Jay Downing preaches the benefits of heart-rate monitors to all who will listen.

Jay Downing preaches the benefits of heart-rate monitors to all who will listen.

"You will see results," said Downing, a fitness specialist at the Carillon Wellness Center in St. Petersburg, Fla. "Used properly, a heart-rate monitor is probably one of the most useful tools we have for overall fitness."

That's because it's the one sure way to know whether you're working hard enough to improve fitness and performance — or so hard that you run the risk of hurting yourself.

The problem is, Downing said, too few runners, bikers and swimmers actually use this small but mighty piece of exercise equipment.

"A lot of people just don't want to be bothered," he said. "Then there are those people who have them but don't know how to use them."

Heart-rate monitors, electronic devices that measure how many times the most important muscle in the body beats per minute, come in all shapes and sizes.

The most basic versions, with a chest-strap transmitter and wrist receiver, sell for under $60. Buy one with more advanced functions, such as GPS technology and downloadable training programs, and you can pay well over $300.

Heart-rate monitors have been a mainstay for cardiac-rehabilitation patients for decades.

"If you have any type of procedure or issue, including a heart attack or heart disease, you should undergo at least 12 weeks of supervised cardiac rehabilitation," said Dr. Vibhuti Singh, an interventional cardiologist. "The heart-rate monitor is a vital part of that rehabilitation."

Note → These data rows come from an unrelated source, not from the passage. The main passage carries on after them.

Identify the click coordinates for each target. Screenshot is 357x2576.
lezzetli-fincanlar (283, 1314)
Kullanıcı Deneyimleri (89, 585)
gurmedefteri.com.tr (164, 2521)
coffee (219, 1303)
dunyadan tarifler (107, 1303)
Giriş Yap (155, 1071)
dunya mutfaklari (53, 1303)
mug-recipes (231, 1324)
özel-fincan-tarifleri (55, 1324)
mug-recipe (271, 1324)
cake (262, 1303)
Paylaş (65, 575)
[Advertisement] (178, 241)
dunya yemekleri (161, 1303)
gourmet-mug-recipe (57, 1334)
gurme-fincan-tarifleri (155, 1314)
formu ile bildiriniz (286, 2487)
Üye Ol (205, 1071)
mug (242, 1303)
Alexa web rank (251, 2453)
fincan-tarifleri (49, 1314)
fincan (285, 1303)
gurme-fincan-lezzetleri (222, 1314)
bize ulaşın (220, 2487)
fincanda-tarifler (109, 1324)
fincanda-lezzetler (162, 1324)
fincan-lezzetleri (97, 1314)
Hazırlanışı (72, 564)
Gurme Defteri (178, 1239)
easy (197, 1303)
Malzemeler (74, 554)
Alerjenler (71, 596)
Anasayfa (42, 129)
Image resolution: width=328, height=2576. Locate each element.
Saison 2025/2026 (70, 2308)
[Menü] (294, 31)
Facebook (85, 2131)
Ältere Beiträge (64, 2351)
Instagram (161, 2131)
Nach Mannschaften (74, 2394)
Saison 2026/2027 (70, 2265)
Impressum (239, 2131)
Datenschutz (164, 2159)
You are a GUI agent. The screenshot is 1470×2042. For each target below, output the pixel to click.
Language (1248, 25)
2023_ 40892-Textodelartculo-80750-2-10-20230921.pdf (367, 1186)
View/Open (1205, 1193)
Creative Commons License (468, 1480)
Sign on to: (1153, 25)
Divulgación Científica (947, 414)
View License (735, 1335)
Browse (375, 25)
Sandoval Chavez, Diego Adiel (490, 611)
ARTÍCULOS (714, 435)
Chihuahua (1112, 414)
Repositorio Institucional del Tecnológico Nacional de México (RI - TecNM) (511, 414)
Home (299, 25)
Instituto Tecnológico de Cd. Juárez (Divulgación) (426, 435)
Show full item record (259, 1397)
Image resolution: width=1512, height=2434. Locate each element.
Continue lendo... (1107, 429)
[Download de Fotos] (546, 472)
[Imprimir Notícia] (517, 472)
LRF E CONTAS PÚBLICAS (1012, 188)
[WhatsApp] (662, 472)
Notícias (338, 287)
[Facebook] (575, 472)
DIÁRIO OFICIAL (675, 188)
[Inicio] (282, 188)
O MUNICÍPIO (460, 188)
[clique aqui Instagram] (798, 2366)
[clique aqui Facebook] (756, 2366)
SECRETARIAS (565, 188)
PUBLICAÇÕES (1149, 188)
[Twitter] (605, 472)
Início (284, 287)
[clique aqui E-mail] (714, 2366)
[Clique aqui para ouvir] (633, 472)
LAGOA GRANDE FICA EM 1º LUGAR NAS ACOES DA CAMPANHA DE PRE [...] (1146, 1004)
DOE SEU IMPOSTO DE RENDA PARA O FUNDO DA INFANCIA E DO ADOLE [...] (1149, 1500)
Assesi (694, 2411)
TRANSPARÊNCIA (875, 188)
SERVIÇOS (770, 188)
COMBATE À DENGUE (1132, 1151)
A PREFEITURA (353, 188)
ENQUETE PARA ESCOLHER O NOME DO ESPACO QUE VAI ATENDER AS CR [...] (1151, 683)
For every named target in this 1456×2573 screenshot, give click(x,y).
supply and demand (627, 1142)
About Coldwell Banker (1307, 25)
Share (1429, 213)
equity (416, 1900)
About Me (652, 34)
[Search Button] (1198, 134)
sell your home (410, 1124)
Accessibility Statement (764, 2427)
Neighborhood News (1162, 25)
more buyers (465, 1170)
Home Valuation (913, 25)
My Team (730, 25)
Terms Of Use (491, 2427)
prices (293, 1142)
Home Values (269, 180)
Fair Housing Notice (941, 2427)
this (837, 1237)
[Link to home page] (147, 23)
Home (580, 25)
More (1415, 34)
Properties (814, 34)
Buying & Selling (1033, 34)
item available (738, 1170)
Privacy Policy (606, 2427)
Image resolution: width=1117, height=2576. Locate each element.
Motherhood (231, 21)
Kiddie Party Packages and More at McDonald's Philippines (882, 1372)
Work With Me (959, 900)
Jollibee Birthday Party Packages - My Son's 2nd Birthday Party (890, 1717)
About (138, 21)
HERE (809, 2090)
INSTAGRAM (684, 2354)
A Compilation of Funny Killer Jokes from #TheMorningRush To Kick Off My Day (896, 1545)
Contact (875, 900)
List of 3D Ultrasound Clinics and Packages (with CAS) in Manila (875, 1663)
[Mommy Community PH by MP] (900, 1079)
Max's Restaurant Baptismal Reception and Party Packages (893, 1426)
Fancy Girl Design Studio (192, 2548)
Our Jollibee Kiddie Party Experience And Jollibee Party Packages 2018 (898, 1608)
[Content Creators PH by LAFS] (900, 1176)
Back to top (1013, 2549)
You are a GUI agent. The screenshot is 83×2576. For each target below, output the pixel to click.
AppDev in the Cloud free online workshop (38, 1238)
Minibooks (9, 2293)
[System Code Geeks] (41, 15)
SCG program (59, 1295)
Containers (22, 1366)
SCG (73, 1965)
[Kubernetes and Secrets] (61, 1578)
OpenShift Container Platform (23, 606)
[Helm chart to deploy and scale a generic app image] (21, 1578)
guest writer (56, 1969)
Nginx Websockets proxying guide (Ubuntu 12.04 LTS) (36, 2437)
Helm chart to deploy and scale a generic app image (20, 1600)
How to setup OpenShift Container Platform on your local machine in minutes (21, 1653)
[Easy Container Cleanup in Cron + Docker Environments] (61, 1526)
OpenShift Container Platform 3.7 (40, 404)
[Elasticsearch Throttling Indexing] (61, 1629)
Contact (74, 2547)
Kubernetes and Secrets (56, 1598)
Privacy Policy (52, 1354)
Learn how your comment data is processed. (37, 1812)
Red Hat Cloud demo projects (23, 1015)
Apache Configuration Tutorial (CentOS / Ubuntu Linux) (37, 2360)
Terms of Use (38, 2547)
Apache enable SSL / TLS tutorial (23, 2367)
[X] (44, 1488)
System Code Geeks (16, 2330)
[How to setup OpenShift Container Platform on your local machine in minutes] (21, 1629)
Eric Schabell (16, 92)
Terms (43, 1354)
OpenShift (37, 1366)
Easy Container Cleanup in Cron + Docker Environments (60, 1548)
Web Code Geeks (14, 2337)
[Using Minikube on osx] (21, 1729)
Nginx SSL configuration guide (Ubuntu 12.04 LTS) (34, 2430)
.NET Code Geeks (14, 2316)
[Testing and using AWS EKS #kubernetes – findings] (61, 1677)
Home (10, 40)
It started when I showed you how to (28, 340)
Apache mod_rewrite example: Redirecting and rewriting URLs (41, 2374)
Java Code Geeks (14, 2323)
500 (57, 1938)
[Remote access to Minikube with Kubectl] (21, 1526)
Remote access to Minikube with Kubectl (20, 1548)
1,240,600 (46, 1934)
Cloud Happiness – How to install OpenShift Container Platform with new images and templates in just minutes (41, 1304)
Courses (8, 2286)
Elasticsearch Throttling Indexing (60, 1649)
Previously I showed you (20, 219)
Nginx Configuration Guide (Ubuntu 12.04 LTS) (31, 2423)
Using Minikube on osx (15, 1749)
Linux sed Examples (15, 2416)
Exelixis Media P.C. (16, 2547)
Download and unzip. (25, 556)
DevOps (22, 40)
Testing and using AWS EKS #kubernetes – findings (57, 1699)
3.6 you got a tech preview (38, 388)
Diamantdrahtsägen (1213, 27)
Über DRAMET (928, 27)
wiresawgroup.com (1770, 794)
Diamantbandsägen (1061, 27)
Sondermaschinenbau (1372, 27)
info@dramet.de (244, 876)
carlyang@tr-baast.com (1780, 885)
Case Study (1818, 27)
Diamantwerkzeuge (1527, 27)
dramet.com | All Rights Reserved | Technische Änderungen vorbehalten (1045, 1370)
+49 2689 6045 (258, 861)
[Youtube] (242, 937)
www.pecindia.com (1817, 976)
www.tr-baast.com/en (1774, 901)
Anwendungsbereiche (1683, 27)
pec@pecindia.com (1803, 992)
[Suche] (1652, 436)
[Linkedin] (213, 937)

Heart patients typically start on an exercise bike or treadmill, pedaling slowly or walking, and then picking up the pace if their condition permits it, while a trained technician closely monitors their heart rate.

"A heart-rate monitor lets us control the intensity of their exercise," said Charlie Mack, a clinical exercise physiologist for Bayfit Cardiac Care. "Depending on their diagnosis and medication, heart patients can see benefits by exercising at 40 percent of their maximum heart rate."

But many of Mack's patients have continued monitoring their heart long after their rehab is completed.

"The bottom line is a heart-rate monitor allows you to approach your exercise program scientifically," he said.

Most of the people Downing works with at Carillon want to trim down or simply improve their overall fitness.

"The first thing I do is identify their fitness goals," Downing said. "Do you want to lose weight or are you trying to take a couple of minutes off your 10K time?"

The heart rate, or how many times the muscle beats per minute, varies during rest and exercise. The resting heart rate is — obviously — how many times a heart beats per minute (BPM) when the muscle is at rest. The maximum heart rate (MHR) is how many times a heart beats per minute at full capacity, which varies by age.

To figure out your MHR, start with the number 220 and subtract your age. For example, if you are 50 years old, your MHR is 170.

"If you want to just maintain heart health and burn some fat, you should exercise at 60-70 percent of your MHR for 30 to 60 minutes at least four times a week," Downing said. "But the longer you exercise, the more fat you will burn.'' For a 50-year-old, 60 percent to 70 percent of the MHR is 102 to 119.

But if you want to set a new personal record in, say, a triathlon, you will have to push it a little harder.

"For aerobic endurance training, you should be training at 70 to 80 percent of your MHR," Downing said. So our 50-year-old would keep his or her heart rate at 119 to 136.

Dr. John Gross, a sports-medicine specialist, works closely with elite competitors. An accomplished athlete, Gross is a frequent speaker at triathlon and running clubs, where he extols the virtues of a heart-rate-monitor-based training program.

"There are a lot of good reasons to monitor your heart rate," he said. "Heart-rate monitors act as the link between your mind and your body.

"It will show you when you are training too hard," he said. "It will show you when you aren't training hard enough."

The devices are particularly useful for seasoned athletes who want to fine-tune their performance with speed work and interval training.

"But you have to be careful," Gross said. "Heart-rate monitors do have their disadvantages."

For one thing, they're not all created equal, and price is not necessarily a guarantee of quality. If possible, bring your heart-rate monitor to a trainer or health professional who can gauge its accuracy for you.

Read the directions carefully to be sure you're wearing the monitor and reading it properly.

Also, dehydration, heat, humidity and lack of sleep are factors that can affect your heart rate.

"You are not always the same person that you were yesterday," Gross explained. "So heart-rate monitors are not the holy grail for runners. But the advantages far outweigh the disadvantages."

Scott Chambers is your typical weekend warrior. During the week, the 38-year-old manages his family's auto-supply business.

"I try to run every day," he said. "On weekends I try to race."

Last December, under Downing's direction, Chambers started training with a Polar heart-rate monitor, an entry-level device that retails for about $55.

Polar heart-rate monitors are especially popular with recreational athletes because they are inexpensive and they link up with most gym equipment, which eliminates the need to wear the wrist unit when on the treadmill.

"I have taken about 30 seconds per mile off my time in just a few short months," he said. "I am training at a higher level. I recover quicker ... my body doesn't go into shock. It was just a great investment."